Start with steak and of the three to four cuts listed, the wagyu sirloin offers the most balance between flavour and chew, the fat nicely caramelised, the flesh blushing. Up the pepper in the au poivre, check the seasoning on the French fries and this alone would satisfy a large tranche of the population. But Lucette does so much more that it’s suddenly become the Highlands’ hottest opening.
Look around. See the bentwood chairs, the pleated sconces throwing soft light on mustard banquettes and tinted glass brickwork. Admire the folds of the cafe curtains, the geometry in the floor tiles.
It’s a Larissa Leigh Interiors fit, the studio behind Postino Osteria and Cafe Cressida, and as swish as it is, it’s also very functional. The inside flows onto a terrace, which along with breezy counter seating is the spot to get around the impressive aperitif list – who else serves Rinquinquin or Suze in the Highlands, anyway?
Too often French restaurants outside of France string up the tricoleur and flick on the French Cafe Mix, but Lucette is more classic than caricature, and even though there are moules frites and French onion soup on the carte, it rarely threatens to fall into cliche.
Lucette might just be the little light the Highlands has been waiting for.
Owners Julien and Romy Besnard have signed Parisian Guillaume Dubois to lead the kitchen, who was head chef at two-hatted Monopole during its impressive French period. And Dubois wears his fine-dining credentials proudly. The peppercorn sauce? Infused with shio kombu and thickened with xanthan gum. Chicken-liver parfait? Sweet and subtle due to the way the kitchen soaks the livers in milk for three days. The cubes of soft-set rosé jelly on top might be a riff on a Monopole move, but why mess with a good thing?

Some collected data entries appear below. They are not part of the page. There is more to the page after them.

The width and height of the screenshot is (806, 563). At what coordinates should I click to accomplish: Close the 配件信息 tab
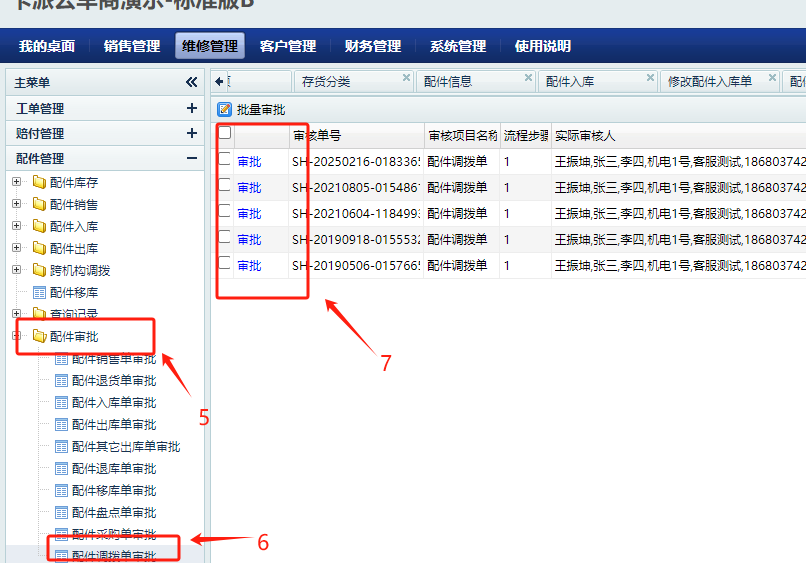(x=528, y=78)
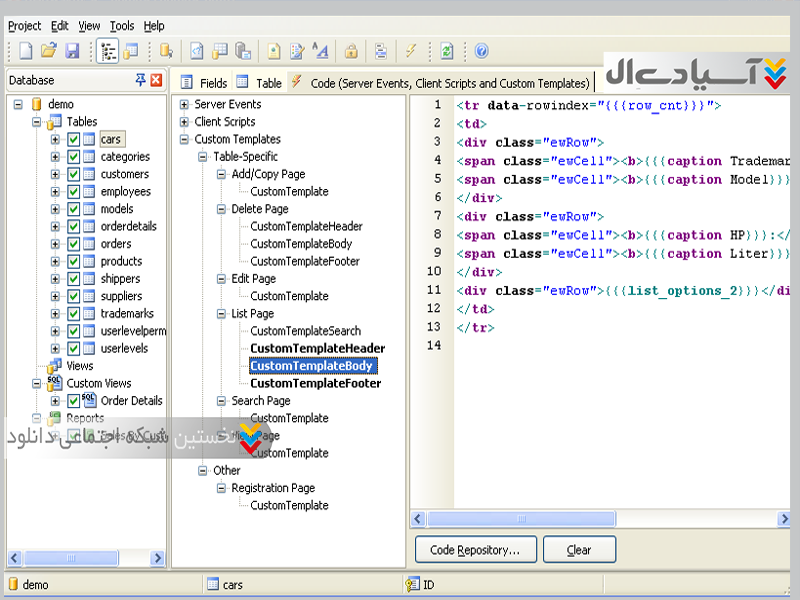Expand the Server Events tree node
Viewport: 800px width, 600px height.
(x=184, y=104)
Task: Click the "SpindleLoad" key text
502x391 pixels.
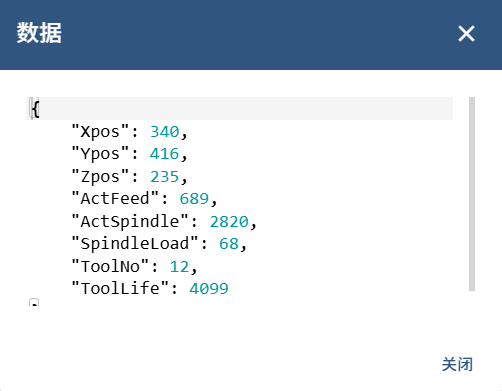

There are some questionable choices (ahem, loaded croissants), but then the Besnards balance classic and novel over the road at Franquette Creperie well enough, so maybe they just know the market.
On the full menu, beef tartare dressed in brown butter mayonnaise feels thoroughly modern while keeping the garnishes traditional. The soup? Served properly scalding in a lion’s-head tureen, its flavour built on brown beef stock and deeply caramelised onions. I wouldn’t call the toasts piped with cheese custard an improvement, but I wouldn’t call them bad either.
Confit salmon, meanwhile, is almost a riff on the legendary Troisgros dish, the punch here coming from a pickle-like green cucumber sauce. But why choose farmed Tasmanian salmon in this day and age? I would, however, still tell you to order the tableside chocolate mousse flecked with Guerande salt, even if the feuilletine and praline topping seems to lose its crunch throughout the night.
But for every small pitfall, there’s another small thing lending Lucette its charm. Like shipping par-baked baguettes from Paris then finishing them on-site, the same way plenty of boulangeries do in France because they taste right.
Or service that’s just the right amount of French matter-of-fact: “How’s the 2023 auxerrois?” you ask. “It’s good!” And you know? It is.
At the next table, a grey-haired couple are enjoying a date. Opposite, two brothers are taking their parents out for dinner. On the banquette, some ex-Sydneysiders are sipping digestifs, while staff quietly set places for breakfast. It’s early days, but Lucette might just be the little light the Highlands has been waiting for.
The low-down
Atmosphere: Breezy brasserie that can change gear to suit your mood
Go-to dishes: Chicken-liver parfait with rosé jelly ($34); French onion soup, brioche toast, comte custard ($22); steak frites with peppercorn sauce ($49-$110)
Drinks: Aperitifs (Pastis! Lillet Blanc!) on ice, classic cocktails, Kronenbourg, and an all-French wine list with plenty of regional scope and flexibility
Cost: About $180 for two, plus drinks
Good Food reviews are booked anonymously and paid independently. A restaurant can’t pay for a review or inclusion in the Good Food Guide.
David Matthews is a food writer and editor, and co-editor of The Sydney Morning Herald Good Food Guide 2025.